I guess I am running in circles now. Goodness, it’s strange. This must be the reason why I feel my days are complete whenever they break at six. I better put on my headband.

Monday, November 02, 2009

hefty bunch

Though some things are better left unnoticed, there are those that you cannot disregard no matter how you shut all your senses down. For example, how would you ever resurrect the death of Friendster to all your elitist comrades? Seriously, here are the mind-fillers that I am talking about. A word of caution though, this does not involve pointers on the coming elections and global economic issues.

1. Itch
I’ve already mentioned this itch a couple of times ago through status updates (as if the frequency helps get rid of it), and it is still there, lingering in my throat.
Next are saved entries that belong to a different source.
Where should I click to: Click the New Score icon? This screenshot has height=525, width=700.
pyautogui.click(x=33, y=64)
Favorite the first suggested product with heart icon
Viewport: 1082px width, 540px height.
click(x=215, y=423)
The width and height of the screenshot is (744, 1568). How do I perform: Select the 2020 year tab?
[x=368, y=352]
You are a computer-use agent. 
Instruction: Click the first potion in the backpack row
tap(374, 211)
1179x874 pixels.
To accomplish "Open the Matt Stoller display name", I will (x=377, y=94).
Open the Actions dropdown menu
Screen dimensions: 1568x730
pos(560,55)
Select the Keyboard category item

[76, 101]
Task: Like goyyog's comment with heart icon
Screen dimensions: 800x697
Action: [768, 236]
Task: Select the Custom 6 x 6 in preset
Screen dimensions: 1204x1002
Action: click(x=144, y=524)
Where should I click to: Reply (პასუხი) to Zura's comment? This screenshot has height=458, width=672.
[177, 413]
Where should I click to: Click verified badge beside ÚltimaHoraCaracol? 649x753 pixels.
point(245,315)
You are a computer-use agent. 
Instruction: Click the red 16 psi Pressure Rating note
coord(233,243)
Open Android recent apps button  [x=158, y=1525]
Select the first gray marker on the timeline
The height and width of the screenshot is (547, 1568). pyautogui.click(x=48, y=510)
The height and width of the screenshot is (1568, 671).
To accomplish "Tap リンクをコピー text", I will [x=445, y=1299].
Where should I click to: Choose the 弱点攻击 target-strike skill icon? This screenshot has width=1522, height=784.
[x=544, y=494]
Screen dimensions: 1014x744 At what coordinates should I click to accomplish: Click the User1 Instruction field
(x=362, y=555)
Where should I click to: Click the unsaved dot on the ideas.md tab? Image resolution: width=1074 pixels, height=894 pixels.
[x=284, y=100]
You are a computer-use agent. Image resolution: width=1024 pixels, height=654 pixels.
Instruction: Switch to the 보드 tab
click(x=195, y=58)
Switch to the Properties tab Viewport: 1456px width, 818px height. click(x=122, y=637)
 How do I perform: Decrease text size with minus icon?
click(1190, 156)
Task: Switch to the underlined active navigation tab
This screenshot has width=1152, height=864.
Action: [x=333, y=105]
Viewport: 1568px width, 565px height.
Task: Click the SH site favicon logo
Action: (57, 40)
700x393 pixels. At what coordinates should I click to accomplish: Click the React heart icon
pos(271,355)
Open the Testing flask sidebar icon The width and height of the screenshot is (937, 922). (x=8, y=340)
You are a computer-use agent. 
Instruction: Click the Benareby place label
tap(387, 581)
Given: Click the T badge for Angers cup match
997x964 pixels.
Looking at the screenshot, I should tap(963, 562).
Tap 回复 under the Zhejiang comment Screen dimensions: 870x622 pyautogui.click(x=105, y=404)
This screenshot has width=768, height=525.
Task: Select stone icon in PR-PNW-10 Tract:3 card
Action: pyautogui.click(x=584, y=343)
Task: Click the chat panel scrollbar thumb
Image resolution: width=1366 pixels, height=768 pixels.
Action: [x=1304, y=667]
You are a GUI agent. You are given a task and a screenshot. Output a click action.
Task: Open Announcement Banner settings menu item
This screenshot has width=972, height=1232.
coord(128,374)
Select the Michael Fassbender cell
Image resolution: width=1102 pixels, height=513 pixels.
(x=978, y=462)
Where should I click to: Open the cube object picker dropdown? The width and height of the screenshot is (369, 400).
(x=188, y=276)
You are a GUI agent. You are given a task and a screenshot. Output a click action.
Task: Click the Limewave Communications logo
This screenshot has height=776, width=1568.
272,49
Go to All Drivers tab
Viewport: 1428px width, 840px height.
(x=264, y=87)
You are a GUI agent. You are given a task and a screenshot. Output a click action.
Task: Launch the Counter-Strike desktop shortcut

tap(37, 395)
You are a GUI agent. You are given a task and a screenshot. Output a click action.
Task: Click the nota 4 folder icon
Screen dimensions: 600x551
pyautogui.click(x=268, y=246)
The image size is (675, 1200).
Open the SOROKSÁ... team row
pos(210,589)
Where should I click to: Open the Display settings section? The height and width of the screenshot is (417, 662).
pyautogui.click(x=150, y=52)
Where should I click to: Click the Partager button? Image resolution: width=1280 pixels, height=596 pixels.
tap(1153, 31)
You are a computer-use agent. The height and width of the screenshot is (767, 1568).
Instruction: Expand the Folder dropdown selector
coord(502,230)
I have even mentioned of getting a cat to have its padded paws rub my neck, but then I realize it only works for removing the pain caused by little bones stuck somewhere in the throat—which is, of course, based on silly old wives’ tales. I get myself a can of soda, a bar of chocolate and two cupcakes. Now I wonder where I keep on having this annoying sore throat. Hey, where’s the vanilla almond ice cream?

2. Weekend
What can be more befuddling than spending a long weekend doing nothing at all? Well, another weekend doing nothing at all. I know this would happen today, that’s why last Friday I visited the dibidihan and bought seasons one and two of Big Love, a series about polygamy, and then discovered I made the wrong decision after watching the first three episodes. It’s not that it is awful, the series, but I need something light and funny, not something stressful with bickering in-laws and scheming religious sect. Alright, I will just listen to Mika then.

3. Stagnant
My promise is broken. I tell myself to come up with a short fiction or a piece of verse, at least in their roughest draft you could imagine, every month but that October is a total dud. This is troubling. I don’t want the well to go dry, especially in these times that I’ve chosen a career path that veers me away from inspiration, keeps me rehashing all the good sentiments I could remember from Hallmark cards. That’s why I want to do the bullet that follows this; wishing it might help me get back, head on to those unfinished drafts.

4. Reads
I want to read. There’s a big pile by my bedside, novels upon anthologies upon magazines upon collections. And most of them, I haven’t read. Technically, I have read all of them, the first five to ten pages. Because of my sudden inability to finish anything that’s bound, in gloss or matte finish, I have given myself a rule to finish at least one material before buying another one at the bookstore. But then, the minute I arrive home after work, all my energy are gone I can’t even pick a flimsy Time. Now, I feel myself shiver, probably a withdrawal symptom, the minute I see an interesting cover by the store windows.

5. Camera
My work will soon require frequent documentation just for the heck of it, and so far, I am not happy with what the upper echelons have been providing me. So, I think of getting one, the sort that captures the image of lions devouring a gazelle from meters and meters away if there’s a safari around here. On my long trek to get to the jeepney terminal before going home, I cannot help but salivate whenever I pass by the gadget stores in one mall. If I could just get into those shops after midnight…

6. Gifts
And just look at that, October slips by like tumbleweed. A few more weeks and it will be December, the month of giving and more giving, or if you’d prefer the term, sharing. My concern here is the equation listed below:

a – Me
b – Income
c – Family members

a(1) + b is not equal to c(7)

Get the picture? Never mind.

7. Material
In case you haven’t noticed, I will tell you now that the last three things mentioned are, like what I have just said, Things. Isn’t that disturbing, wallowing in all earthly delights? Envying filthy goods? Falling to the consumerist pit where the devil might be lurking, patiently waiting to join him in the underworld? I don’t know. What I am sure is I want to live a pleasant life even if I can’t bring a netbook after I am cremated or buried six feet under.